Simply as a matter of fact, to label the catastrophe occurring on the southern border “another Holocaust” is patently false. It does not constitute genocide, and the term “concentration camp” has been used with regretful abandon. Too often, non-Jews have ignored Jewish concerns about attempts to redefine the Holocaust. Still, that people like Hayden would think to draw on the Holocaust in discussing human rights violations on American soil does demonstrate a certain victory for Holocaust education and commemoration.

For the phrases attached to Holocaust remembrance — never again and never forget — are imbued for non-Jews (for it is not for Jews, as Howard Jacobson has said, to learn the lessons of the Holocaust) with certain obligations and imperatives. Among them is to oppose the far-right wherever it exists and in whatever form it regenerates — and this includes its present alt-right and populist incarnations. Another is the responsibility to protect and prevent, to oppose all violations of human rights — not only because of what is happening now, but also because of what could occur in the future. The précis to the Holocaust was the gradual and systematic nullification of the rights of Jews in Europe, which too few thought to oppose or even notice until it was too late.

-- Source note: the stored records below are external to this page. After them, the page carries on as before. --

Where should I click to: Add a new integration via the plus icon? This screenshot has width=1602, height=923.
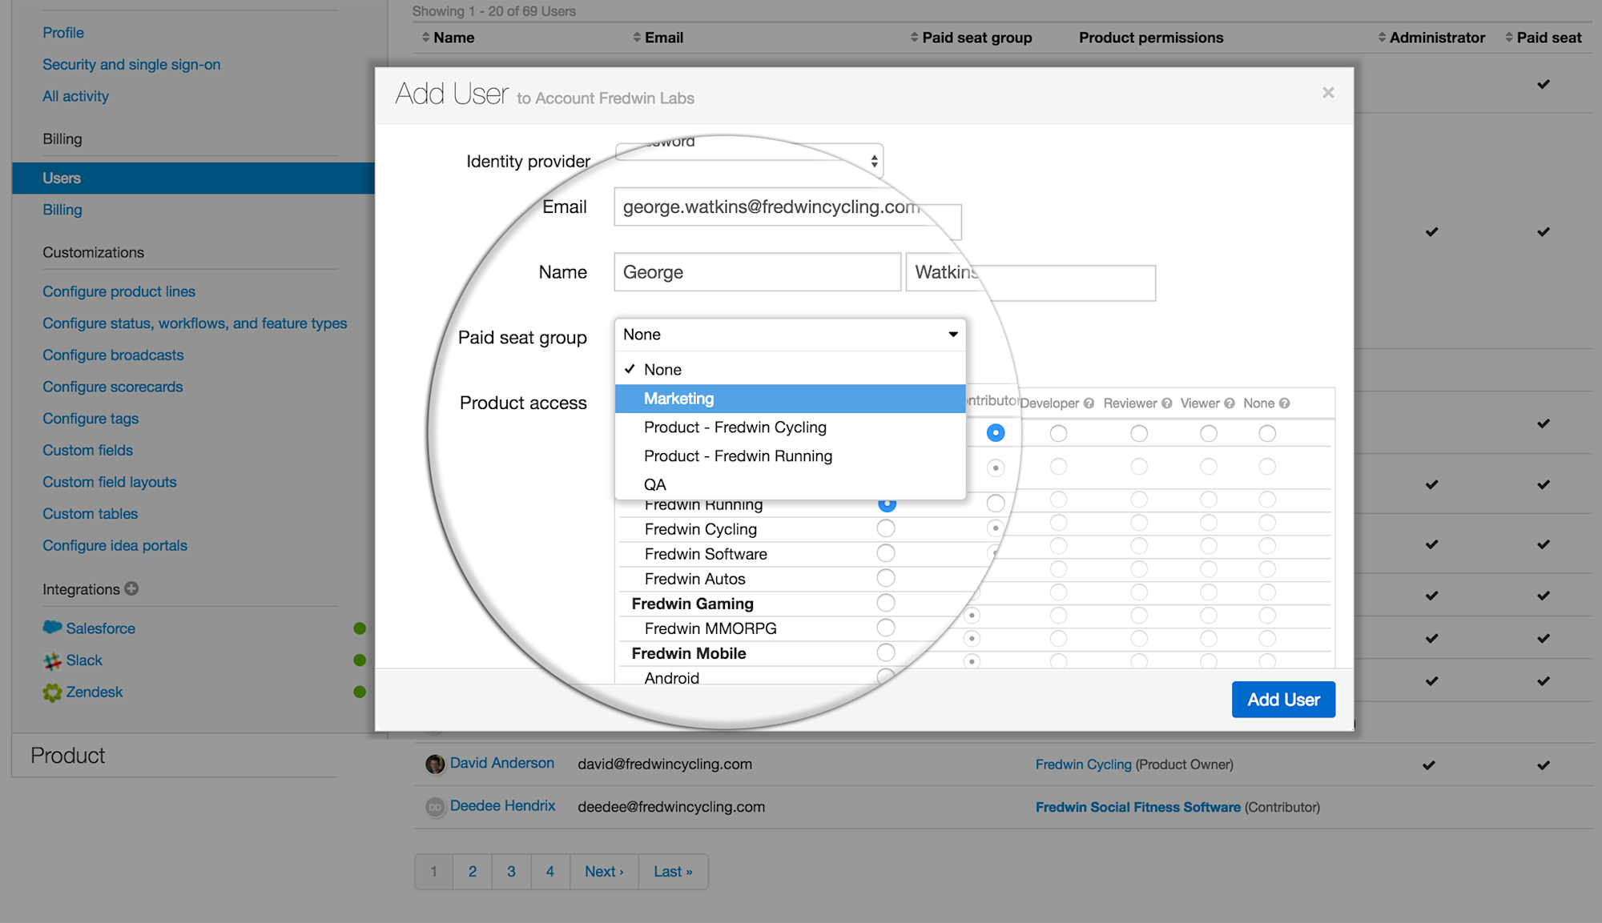[x=131, y=588]
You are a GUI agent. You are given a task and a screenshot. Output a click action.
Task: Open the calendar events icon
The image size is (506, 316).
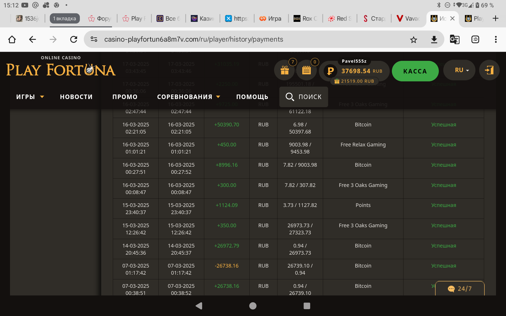pyautogui.click(x=306, y=70)
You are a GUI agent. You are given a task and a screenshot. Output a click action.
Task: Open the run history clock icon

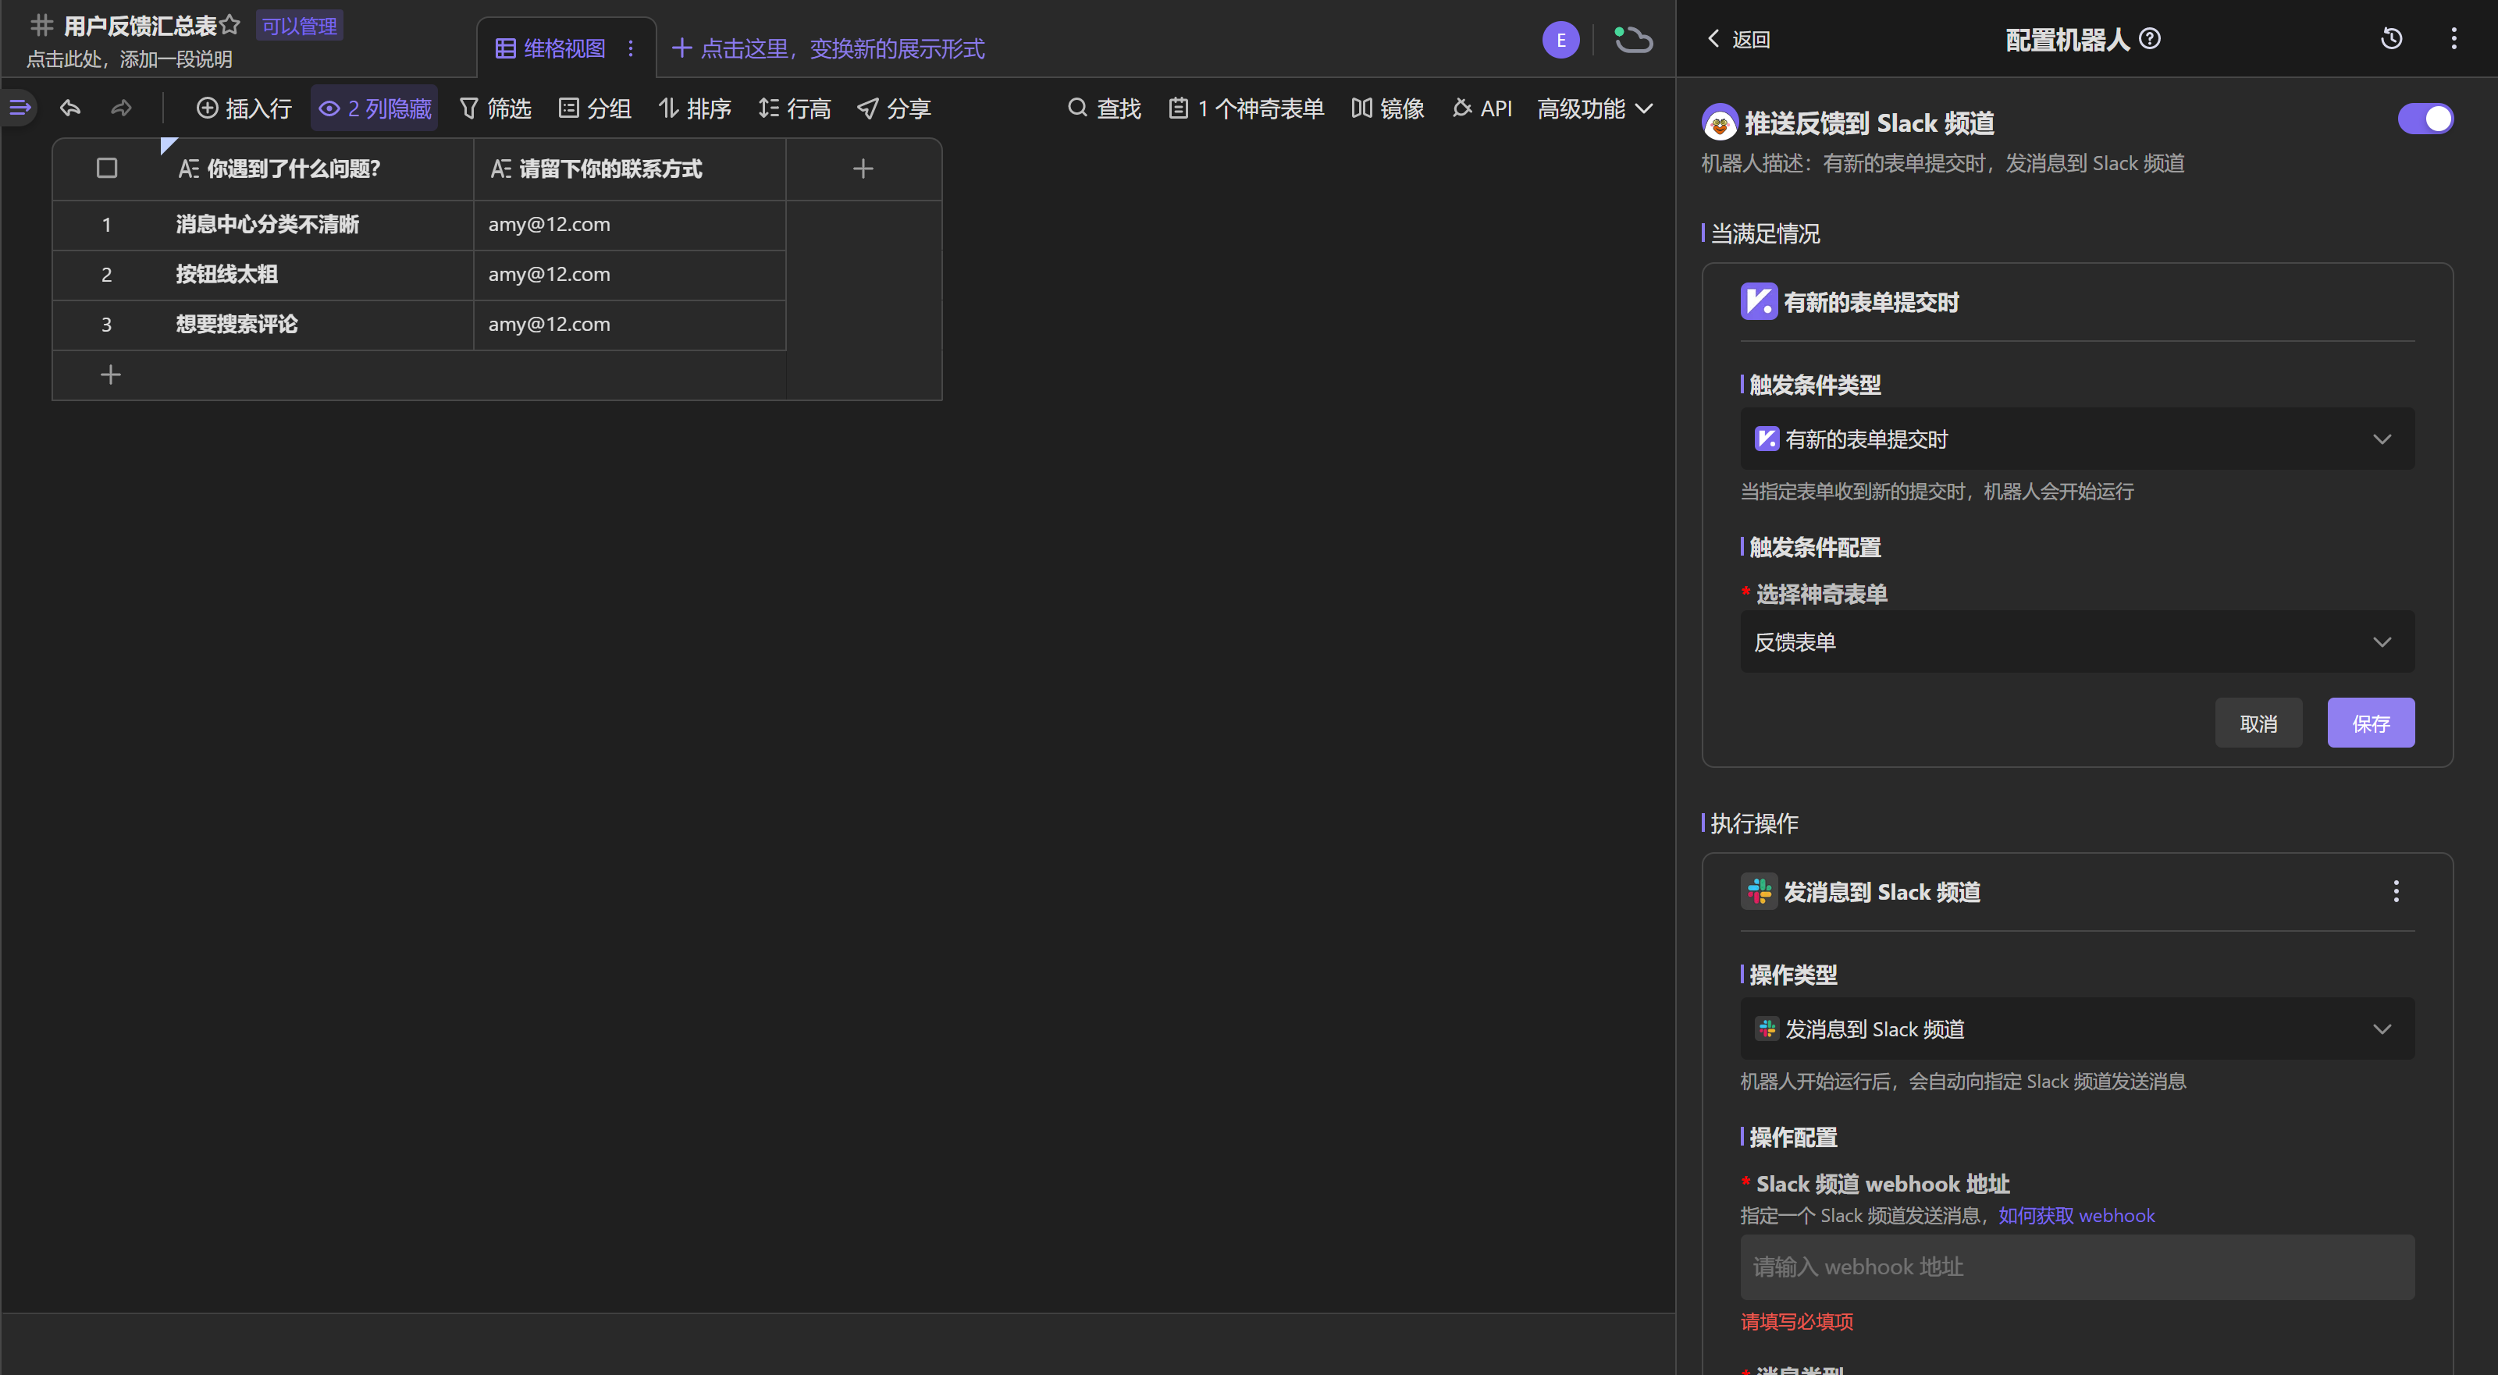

Without such impulses, there is the danger that Holocaust commemoration simply becomes a piece of performance art, devoid of context and meaning. It cannot be said that the center-right in Austria, for example, is living by the principles inherent in “Nie wieder — niemals vergessen” when they welcome the far-right back into government. The same can be said about Italian interior minister Matteo Salvini’s call to first register and then expel thousands of Roma, the Hungarian government’s manifestly anti-Semitic campaign against George Soros and the utter lack of compassion found in many European governments’ policies toward refugees from the Middle East.

The United States is not immune to such hypocrisy, either. The Clinton administration opened the United States Holocaust Memorial Museum in Washington, D.C. in February 1993, at a time when it was doing next to nothing about the bloodshed in Bosnia-Herzegovina. In February 1994, Susan Sontag critiqued Americans for “crying over Schindler’s List and saying, ‘Well, we’re not going to let the Nazis kill six million Jews again,’” while arguing that “nothing can be done” about another genocide in Europe. The southern border is neither the Holocaust nor Bosnia, but it is at least welcome that a certain consciousness of history is prompting people to speak out with determination and resolve.

Consider the circumstances: Refugee parents are being separated by the state from their children, who, traumatized, are corralled in inhumane conditions in warehouses where the lights never go out, as the president describes these vulnerable people as criminals “pouring into” and “infesting” America.

The precise comparison itself is not apt — that much is clear. But if the circumstances of the Holocaust allow people to make the connection between this present potential humanitarian disaster and human evil, then in spite of the aforementioned costs, of which there are many, surely Holocaust education and commemoration has not been in vain.

Liam Hoare is a freelance journalist based in the U.K.